原文段落:
■ ■ ■

本文介绍两种方法来计算非常大的整数阶乘的位数,这些大数常用于加密和安全数据传输中。第一种方法通过累加每个因数的对数,第二种方法使用斯特林近似值公式。
Big Number
Problem Description In many applications very large integers numbers are required. Some of these applications are using keys for secure transmission of data, encryption, etc. In this problem you are given a number, you have to determine the number of digits in the factorial of the number.
Input Input consists of several lines of integer numbers. The first line contains an integer n, which is the number of cases to be tested, followed by n lines, one integer 1 ≤ n ≤ 107 on each line.
Output The output contains the number of digits in the factorial of the integers appearing in the input.
Sample Input2
10
20
Sample Output7
19
Source Asia 2002, Dhaka (Bengal)
方法一:求1+(int)log10(n!)=1+log10(1)+log10(2)+……+log10(n)
注意遍历过程中是double,到最后再取整。

■ ■ ■

提取数据:
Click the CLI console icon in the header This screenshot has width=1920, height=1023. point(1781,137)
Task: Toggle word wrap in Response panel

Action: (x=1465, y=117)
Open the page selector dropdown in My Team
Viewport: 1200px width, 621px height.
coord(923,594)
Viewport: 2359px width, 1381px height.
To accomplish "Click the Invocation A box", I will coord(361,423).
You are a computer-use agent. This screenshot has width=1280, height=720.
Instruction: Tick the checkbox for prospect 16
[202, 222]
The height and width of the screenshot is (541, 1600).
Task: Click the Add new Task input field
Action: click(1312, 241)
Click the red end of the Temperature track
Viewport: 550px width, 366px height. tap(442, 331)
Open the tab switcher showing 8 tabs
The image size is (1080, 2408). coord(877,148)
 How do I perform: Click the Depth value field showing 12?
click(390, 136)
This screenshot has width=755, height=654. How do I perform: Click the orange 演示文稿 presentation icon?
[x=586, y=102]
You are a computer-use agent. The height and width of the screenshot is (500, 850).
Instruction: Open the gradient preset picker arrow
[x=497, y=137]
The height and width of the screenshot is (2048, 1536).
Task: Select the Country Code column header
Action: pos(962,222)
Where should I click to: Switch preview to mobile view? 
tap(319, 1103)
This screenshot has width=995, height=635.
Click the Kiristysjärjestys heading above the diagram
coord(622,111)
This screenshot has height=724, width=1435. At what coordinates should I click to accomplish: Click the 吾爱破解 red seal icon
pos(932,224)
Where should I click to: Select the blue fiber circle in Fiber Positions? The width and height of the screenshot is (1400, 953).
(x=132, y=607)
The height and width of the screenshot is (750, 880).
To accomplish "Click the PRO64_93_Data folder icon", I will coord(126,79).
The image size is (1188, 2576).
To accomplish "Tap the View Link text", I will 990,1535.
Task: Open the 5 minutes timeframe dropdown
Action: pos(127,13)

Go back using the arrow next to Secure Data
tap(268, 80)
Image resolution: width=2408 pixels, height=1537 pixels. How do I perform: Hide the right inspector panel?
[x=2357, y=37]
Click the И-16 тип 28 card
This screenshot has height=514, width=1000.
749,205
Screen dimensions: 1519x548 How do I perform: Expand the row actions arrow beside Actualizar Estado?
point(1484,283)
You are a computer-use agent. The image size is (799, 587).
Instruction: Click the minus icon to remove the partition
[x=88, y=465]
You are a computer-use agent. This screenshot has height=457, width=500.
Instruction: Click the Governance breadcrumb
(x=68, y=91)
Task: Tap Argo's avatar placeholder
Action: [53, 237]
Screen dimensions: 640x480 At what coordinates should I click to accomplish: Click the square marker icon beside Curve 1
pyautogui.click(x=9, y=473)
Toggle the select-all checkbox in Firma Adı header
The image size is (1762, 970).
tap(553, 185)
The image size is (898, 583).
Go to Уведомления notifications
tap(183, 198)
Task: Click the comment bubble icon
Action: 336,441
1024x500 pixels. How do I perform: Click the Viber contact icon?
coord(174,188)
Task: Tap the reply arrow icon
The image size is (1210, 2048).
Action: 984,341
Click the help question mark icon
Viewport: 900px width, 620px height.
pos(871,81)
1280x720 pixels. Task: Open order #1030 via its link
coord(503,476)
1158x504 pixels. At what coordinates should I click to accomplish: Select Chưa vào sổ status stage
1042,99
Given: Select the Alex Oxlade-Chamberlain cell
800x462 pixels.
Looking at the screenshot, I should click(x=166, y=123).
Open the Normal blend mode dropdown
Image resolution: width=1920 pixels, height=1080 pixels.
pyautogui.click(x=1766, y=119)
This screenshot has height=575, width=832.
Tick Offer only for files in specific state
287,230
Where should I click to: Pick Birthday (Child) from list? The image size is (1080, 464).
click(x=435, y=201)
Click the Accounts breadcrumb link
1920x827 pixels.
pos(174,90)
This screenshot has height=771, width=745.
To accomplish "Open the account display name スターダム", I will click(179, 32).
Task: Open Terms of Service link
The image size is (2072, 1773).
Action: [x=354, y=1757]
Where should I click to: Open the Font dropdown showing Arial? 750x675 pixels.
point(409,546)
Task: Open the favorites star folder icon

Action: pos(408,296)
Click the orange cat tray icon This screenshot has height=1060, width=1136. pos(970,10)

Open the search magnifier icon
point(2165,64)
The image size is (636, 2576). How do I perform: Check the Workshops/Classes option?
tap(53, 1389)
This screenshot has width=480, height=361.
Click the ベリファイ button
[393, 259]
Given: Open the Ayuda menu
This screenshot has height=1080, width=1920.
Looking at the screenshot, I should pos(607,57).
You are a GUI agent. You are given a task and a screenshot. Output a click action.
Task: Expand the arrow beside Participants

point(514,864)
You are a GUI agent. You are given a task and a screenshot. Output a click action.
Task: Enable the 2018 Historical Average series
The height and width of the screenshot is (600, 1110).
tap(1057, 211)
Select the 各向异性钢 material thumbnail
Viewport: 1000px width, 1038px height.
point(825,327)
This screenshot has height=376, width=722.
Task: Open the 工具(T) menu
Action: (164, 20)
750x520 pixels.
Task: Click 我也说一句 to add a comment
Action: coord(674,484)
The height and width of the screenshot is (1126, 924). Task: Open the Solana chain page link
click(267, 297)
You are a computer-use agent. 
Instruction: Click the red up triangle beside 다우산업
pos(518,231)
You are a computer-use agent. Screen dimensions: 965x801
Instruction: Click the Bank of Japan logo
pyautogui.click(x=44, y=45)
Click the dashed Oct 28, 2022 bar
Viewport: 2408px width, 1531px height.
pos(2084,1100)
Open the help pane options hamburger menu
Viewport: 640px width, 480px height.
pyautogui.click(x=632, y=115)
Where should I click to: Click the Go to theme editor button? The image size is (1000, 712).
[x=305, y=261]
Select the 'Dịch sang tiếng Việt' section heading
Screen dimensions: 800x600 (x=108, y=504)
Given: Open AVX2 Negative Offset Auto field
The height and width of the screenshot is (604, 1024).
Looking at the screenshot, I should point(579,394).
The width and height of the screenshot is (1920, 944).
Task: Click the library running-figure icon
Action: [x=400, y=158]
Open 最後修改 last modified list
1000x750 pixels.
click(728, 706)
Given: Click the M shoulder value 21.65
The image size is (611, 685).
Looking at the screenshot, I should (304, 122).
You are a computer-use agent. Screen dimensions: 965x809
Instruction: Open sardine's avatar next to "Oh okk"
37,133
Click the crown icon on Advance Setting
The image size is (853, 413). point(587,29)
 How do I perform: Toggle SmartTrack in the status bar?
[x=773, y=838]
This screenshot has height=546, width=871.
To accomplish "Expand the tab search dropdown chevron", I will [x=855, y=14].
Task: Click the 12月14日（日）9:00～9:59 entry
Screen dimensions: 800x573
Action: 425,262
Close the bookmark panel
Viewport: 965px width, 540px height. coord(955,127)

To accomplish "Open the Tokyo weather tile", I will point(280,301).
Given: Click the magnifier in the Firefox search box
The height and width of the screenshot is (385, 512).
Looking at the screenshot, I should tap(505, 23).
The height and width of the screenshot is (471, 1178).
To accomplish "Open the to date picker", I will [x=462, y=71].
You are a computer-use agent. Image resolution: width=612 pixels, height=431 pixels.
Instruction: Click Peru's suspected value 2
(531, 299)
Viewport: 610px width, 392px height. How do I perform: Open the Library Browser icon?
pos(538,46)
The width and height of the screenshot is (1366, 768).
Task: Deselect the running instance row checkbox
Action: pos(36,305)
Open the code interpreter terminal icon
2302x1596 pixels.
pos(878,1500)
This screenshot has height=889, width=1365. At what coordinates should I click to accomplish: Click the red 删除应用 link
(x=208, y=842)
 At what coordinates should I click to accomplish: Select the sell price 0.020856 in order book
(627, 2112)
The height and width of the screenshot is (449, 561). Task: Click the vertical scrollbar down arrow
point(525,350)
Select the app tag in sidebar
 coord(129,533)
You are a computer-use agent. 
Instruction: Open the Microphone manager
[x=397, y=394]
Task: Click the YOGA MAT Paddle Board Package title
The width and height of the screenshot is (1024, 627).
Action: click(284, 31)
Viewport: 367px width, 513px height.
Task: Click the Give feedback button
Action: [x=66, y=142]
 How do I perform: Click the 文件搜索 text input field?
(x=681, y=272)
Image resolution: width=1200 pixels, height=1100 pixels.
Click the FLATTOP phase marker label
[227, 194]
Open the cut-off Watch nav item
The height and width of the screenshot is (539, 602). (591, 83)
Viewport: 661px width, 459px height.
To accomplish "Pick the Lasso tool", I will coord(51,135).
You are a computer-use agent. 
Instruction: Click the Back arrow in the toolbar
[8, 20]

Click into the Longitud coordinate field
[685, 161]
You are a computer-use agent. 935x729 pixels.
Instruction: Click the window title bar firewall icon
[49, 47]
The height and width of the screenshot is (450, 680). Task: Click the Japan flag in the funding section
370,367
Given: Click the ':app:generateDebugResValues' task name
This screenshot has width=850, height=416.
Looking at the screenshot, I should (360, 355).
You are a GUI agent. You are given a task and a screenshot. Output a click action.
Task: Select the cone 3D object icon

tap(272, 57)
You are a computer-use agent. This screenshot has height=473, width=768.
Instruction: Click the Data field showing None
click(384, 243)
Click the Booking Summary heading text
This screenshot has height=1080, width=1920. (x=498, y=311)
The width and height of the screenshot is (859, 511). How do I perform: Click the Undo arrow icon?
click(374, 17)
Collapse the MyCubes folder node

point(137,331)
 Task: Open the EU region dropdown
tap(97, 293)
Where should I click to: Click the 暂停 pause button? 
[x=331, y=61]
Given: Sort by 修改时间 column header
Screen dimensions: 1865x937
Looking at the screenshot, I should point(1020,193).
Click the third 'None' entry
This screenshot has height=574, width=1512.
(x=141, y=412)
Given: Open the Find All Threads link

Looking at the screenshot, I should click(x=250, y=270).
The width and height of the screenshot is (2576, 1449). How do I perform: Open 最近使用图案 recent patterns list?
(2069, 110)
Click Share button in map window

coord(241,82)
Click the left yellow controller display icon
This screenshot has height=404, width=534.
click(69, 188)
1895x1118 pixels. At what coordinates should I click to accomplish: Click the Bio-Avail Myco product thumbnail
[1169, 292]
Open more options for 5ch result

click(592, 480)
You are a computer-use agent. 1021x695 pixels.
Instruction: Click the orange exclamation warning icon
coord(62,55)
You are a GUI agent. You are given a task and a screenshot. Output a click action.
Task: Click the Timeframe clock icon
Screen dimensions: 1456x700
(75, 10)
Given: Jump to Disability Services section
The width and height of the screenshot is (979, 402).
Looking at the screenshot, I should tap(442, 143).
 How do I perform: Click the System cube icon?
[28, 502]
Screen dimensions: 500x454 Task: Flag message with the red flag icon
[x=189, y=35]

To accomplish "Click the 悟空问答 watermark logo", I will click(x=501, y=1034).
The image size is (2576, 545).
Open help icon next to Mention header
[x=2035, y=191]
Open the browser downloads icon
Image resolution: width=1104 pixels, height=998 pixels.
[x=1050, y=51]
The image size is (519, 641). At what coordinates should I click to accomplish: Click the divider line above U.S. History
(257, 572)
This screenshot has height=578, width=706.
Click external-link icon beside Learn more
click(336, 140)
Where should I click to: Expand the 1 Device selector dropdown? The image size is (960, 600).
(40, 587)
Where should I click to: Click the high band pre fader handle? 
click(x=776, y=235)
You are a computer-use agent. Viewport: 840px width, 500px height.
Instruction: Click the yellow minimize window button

■ ■ ■

练习任务:
**1)** 关于大数阶乘位数的原文段落中，方法一在遍历时累加值应使用什么类型？什么时候取整？
**2)** 请接着关于大数阶乘位数的原文段落往下写，从最后一句之后开始。

任务结果:
**1)** 使用 double 类型，到最后再取整。

**2)**
#include <cstdio>
#include <iostream>
#include <cmath>
using namespace std;
int main()
{
long long n,a,i;
double m;
scanf("%lld",&n);
while(n--)
{
scanf("%lld",&a);
m=0;
for(i=2;i<=a;i++)
m+=log10(i);
cout<<(int)m+1<<'\n';
}
return 0;
}
方法二:斯特林近似值公式:
求阶乘有多少位,即log10(n!)
#include <cstdio>
#include <iostream>
#include <cmath>
using namespace std;
const double pi=acos(-1.0);
int main()
{
long long n,a,i;
double m;
scanf("%lld",&n);
while(n--)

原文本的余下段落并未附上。